Can you rewrite the items from the line with "Expand panel with" through the line with "coord(461,442)", including their requests? Multiply each coordinate in the answers by 1.3 and round it to a whole number, with halves going up.

═════ Data shown ═════

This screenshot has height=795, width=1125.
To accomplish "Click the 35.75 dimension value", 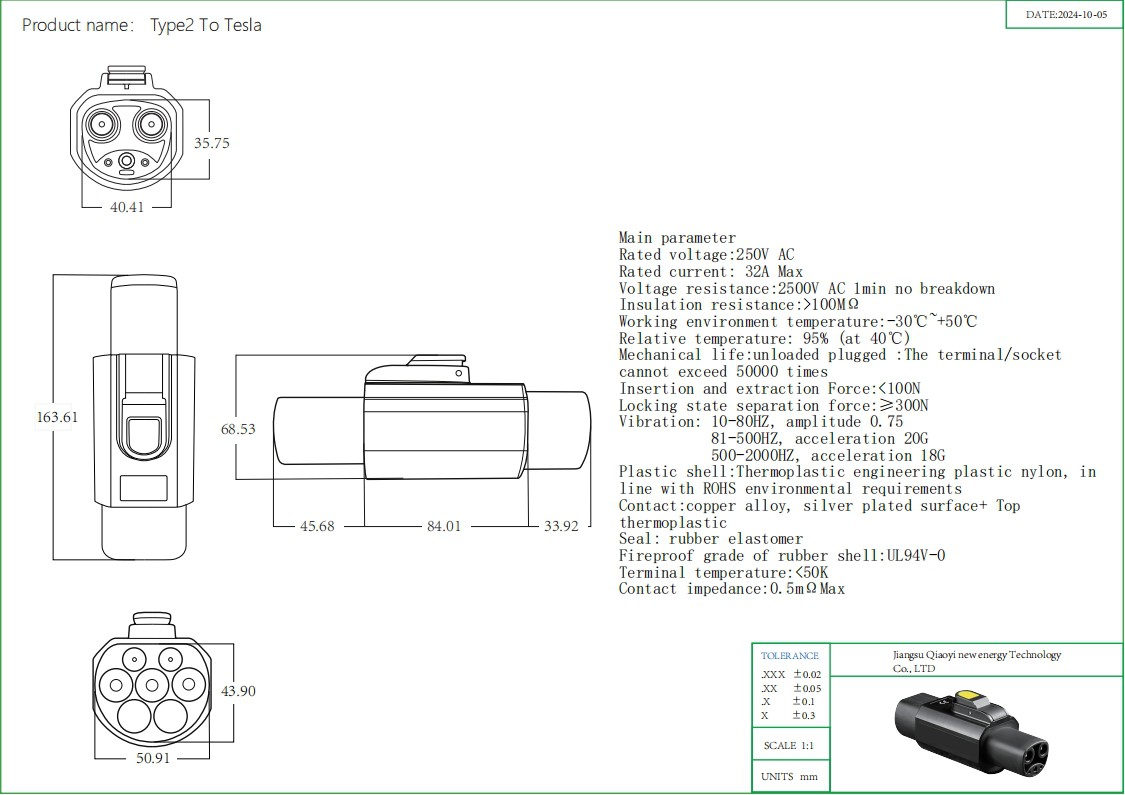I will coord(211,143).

═════
═════ Data shown ═════

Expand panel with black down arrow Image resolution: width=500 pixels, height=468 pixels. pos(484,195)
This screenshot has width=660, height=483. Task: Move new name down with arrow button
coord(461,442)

═════
═════ Data shown ═════

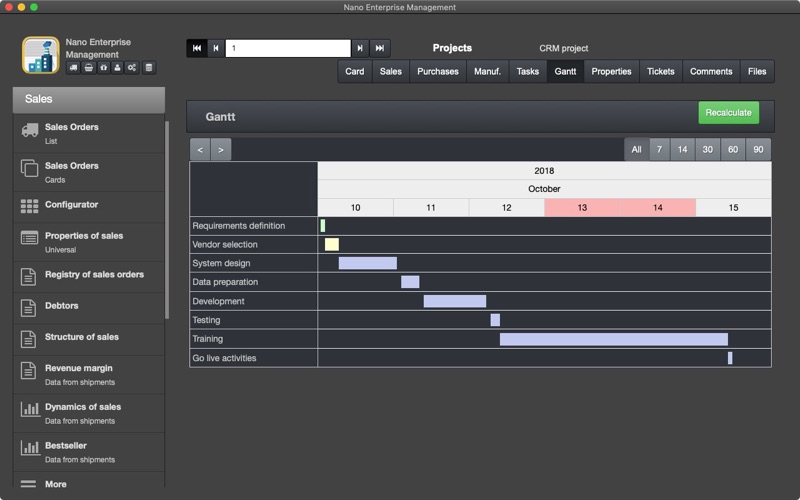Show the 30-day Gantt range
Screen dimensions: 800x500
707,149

═════

:: Result of the task ::
Expand panel with black down arrow Image resolution: width=500 pixels, height=468 pixels. pos(629,254)
This screenshot has width=660, height=483. Task: Move new name down with arrow button
coord(599,575)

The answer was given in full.